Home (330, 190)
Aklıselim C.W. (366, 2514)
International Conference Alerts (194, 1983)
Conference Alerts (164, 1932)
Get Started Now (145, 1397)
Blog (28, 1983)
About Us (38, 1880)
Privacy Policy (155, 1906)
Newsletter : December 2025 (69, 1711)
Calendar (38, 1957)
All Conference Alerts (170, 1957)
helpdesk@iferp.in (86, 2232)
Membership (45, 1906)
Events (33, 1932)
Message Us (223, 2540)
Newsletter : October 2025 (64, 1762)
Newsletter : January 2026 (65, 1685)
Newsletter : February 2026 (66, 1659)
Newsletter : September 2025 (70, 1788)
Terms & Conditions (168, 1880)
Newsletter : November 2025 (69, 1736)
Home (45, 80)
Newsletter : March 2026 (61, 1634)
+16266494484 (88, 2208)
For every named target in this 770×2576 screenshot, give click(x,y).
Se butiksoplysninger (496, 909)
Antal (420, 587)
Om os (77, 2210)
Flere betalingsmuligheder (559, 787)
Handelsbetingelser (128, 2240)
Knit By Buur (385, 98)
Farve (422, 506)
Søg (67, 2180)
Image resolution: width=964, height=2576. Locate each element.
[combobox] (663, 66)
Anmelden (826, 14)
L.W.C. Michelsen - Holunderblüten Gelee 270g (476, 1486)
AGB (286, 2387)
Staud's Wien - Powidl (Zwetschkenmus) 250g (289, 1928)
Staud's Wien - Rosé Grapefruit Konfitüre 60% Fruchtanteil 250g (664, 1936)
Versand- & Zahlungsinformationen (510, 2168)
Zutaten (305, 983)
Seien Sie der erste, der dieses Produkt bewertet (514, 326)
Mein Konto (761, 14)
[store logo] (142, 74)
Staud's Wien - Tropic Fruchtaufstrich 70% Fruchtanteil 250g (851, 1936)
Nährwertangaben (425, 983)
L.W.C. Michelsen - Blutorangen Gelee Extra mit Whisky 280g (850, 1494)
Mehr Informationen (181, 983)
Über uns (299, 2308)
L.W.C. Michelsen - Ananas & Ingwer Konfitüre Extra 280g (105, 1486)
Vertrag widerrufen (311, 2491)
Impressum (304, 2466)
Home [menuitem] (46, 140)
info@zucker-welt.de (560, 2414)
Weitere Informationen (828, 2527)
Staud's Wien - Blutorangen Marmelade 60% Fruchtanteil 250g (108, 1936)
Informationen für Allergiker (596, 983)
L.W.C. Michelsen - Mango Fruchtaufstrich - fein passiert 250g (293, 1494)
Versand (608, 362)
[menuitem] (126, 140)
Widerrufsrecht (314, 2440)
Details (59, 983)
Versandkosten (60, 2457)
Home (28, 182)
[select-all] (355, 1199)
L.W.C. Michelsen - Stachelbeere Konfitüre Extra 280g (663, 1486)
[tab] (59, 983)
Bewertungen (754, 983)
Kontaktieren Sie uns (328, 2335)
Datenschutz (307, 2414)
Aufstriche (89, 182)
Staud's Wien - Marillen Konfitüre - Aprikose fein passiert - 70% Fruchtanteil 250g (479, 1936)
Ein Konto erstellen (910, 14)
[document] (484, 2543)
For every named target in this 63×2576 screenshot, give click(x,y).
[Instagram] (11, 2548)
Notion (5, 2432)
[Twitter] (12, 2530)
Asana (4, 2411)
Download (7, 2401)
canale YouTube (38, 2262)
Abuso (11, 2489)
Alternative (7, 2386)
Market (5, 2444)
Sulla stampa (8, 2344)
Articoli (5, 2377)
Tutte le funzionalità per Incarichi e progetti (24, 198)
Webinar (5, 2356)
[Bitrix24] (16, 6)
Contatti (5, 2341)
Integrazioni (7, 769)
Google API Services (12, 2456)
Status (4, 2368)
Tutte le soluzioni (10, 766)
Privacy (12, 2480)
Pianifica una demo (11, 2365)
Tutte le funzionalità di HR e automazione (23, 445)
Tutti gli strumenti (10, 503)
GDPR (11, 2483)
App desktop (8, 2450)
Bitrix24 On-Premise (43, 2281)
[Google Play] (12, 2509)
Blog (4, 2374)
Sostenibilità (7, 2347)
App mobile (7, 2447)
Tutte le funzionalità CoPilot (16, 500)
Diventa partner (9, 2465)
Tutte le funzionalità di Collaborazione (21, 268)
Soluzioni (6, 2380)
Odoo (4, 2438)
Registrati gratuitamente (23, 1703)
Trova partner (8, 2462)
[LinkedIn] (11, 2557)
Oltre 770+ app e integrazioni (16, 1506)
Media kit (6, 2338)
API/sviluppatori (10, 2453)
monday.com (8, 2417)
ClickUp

What is required -> Read the entries and show each line that mentions "Staud".

Task output ->
Staud's Wien - Powidl (Zwetschkenmus) 250g (289, 1928)
Staud's Wien - Rosé Grapefruit Konfitüre 60% Fruchtanteil 250g (664, 1936)
Staud's Wien - Tropic Fruchtaufstrich 70% Fruchtanteil 250g (851, 1936)
Staud's Wien - Blutorangen Marmelade 60% Fruchtanteil 250g (108, 1936)
Staud's Wien - Marillen Konfitüre - Aprikose fein passiert - 70% Fruchtanteil 250g (479, 1936)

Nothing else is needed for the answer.